The children and their families traveled from the greater Tel Aviv region and as far north at Katzrin, Afula, and Tiberias to celebrate their bar and bat mitzvahs in the holy city of Jerusalem. The day that awaited them was filled with excitement – a reception and Torah reading in the main hall of the Beit Knesset followed by a celebratory meal and organized tour through the Old City ending with davening at the Kotel Ha’Maravi.
Beit Knesset Hanassi graciously opened its doors to host the Bnei Mitzvah festivities. Shul President Henry Israel played an active role in the affair, both up front and behind the scenes, and was in attendance with his wife Francis for the celebration. “I did not know what to expect,” Mr. Israel told an IYIM staff member following the event. “But I was amazed by IYIM, the commitment of your colleagues and above all the wonderful happy faces of the Bar Mitzvah boys and girls. It was a privilege to have experienced this with you and hope we can do so again.” Mr. Israel was honored with being among the chosen few to distribute gifts and mazal tov blessings to the children.
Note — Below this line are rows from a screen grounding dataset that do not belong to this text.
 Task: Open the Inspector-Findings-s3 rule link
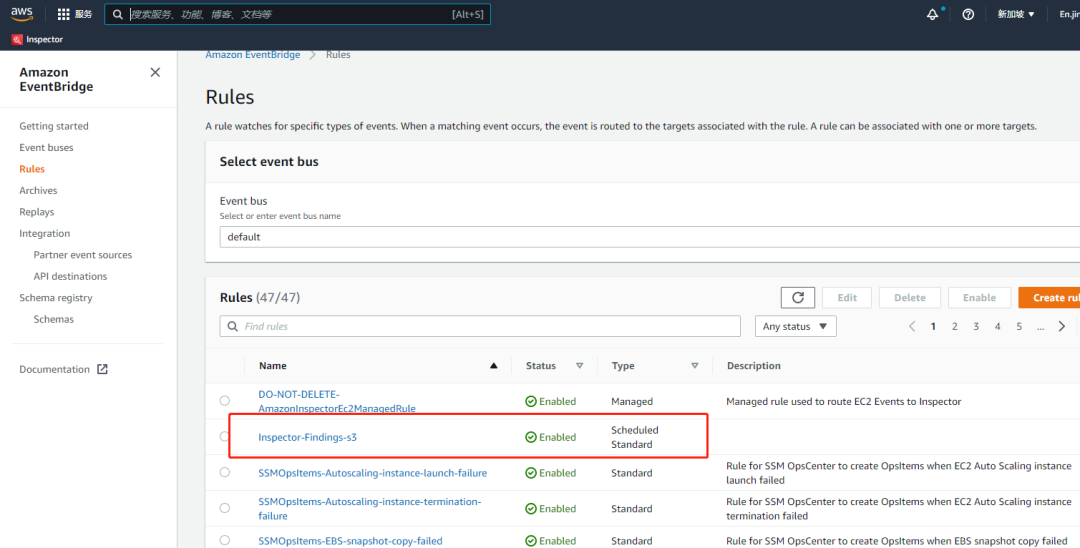click(x=307, y=437)
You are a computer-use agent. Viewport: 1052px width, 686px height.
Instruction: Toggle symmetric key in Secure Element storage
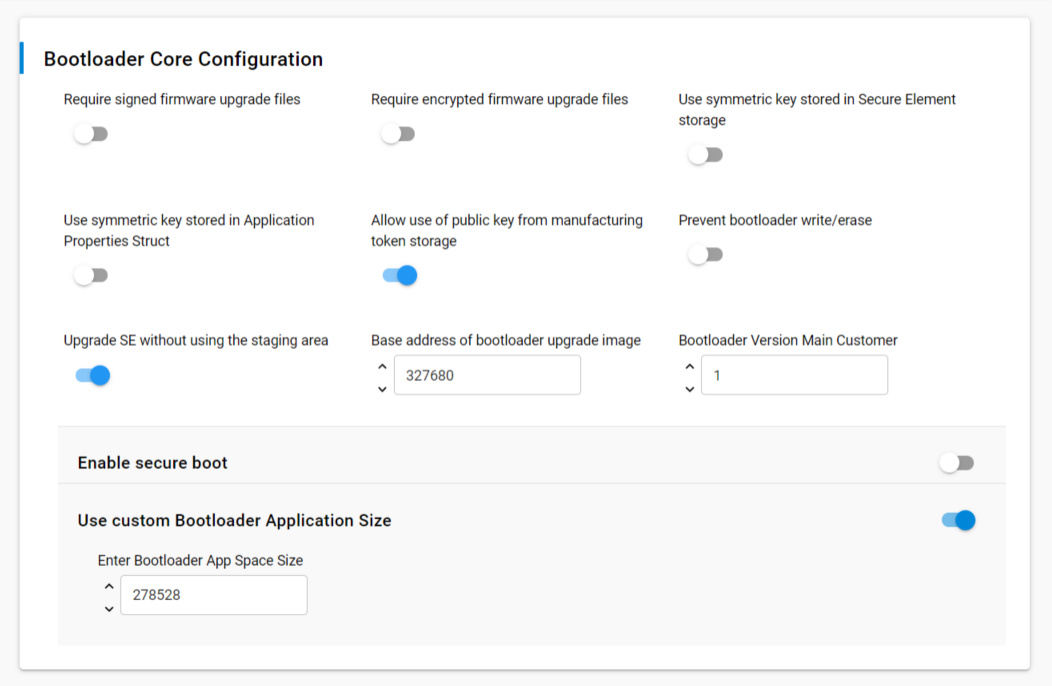point(705,155)

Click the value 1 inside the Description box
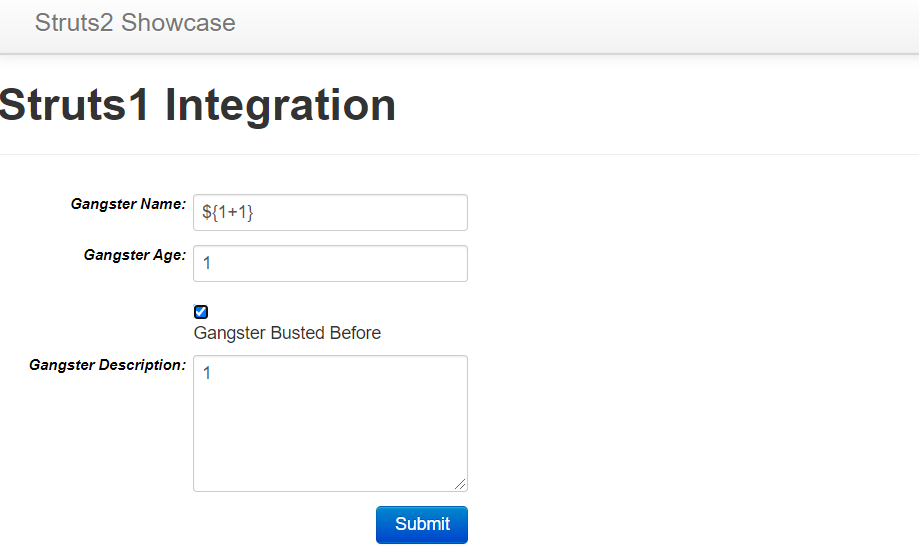tap(206, 373)
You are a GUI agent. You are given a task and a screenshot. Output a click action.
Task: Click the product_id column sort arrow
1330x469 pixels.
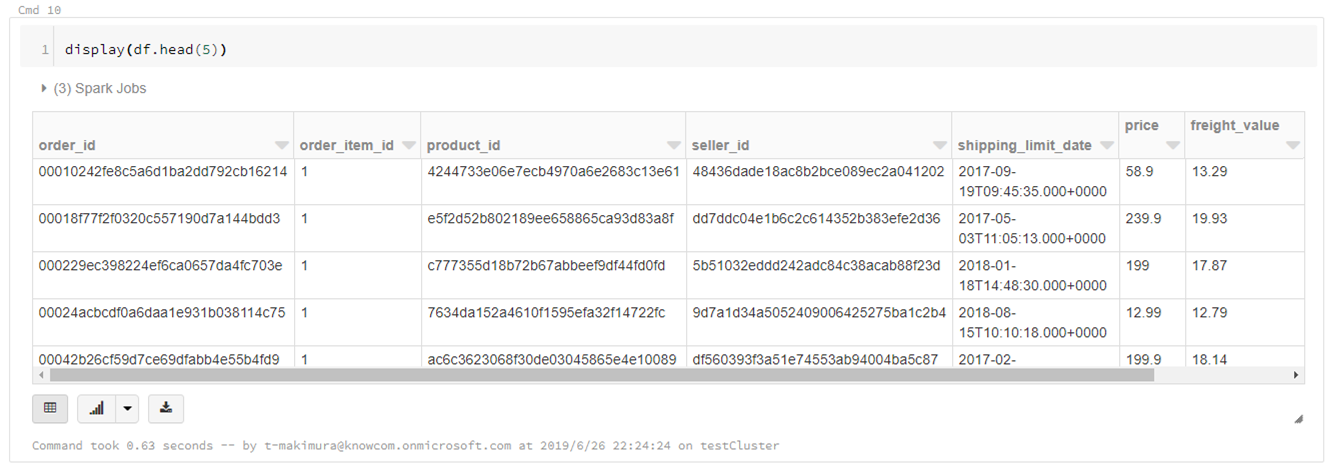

“One father told me in tears that when his son was born he was told he would never be able to communicate and here we are at his Bar Mitzvah,” commented Ceec Harrishburg, IYIM President. “This is what we are about: reaching out to population groups in Israeli society that are falling through the cracks. Among the 18 kids today only one came from a traditional family; the rest might have let this important milestone pass by if not for IYIM. This day is truly the highlight of our year-round programming for the deaf population of Israel.”